___ Extracted material

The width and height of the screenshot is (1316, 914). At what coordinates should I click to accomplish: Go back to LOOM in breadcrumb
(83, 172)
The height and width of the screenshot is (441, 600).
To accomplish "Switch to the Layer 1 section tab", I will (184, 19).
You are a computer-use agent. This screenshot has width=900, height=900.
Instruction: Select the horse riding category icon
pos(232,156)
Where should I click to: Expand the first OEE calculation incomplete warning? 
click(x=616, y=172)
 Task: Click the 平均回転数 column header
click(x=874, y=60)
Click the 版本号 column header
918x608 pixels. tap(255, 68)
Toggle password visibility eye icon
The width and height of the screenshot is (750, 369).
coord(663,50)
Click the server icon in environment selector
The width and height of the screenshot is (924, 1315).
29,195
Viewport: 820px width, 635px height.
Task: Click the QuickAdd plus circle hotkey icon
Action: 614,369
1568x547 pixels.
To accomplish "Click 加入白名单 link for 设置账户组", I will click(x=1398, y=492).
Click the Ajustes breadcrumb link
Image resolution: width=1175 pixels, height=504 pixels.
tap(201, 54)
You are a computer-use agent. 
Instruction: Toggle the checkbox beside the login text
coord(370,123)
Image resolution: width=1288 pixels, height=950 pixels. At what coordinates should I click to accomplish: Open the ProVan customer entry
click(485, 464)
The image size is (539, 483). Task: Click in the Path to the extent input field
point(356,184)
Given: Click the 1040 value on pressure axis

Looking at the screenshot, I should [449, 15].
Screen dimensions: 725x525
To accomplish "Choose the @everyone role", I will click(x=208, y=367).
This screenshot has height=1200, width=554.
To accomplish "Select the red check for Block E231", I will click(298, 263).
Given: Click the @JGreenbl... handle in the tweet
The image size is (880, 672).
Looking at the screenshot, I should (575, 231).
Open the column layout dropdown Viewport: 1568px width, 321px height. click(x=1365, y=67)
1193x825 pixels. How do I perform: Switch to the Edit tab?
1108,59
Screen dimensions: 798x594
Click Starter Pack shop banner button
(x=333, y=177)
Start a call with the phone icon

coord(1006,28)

______

-- Work required --
Only a number is wanted here: how many lines of the records above contain "This".

-- Task response --
2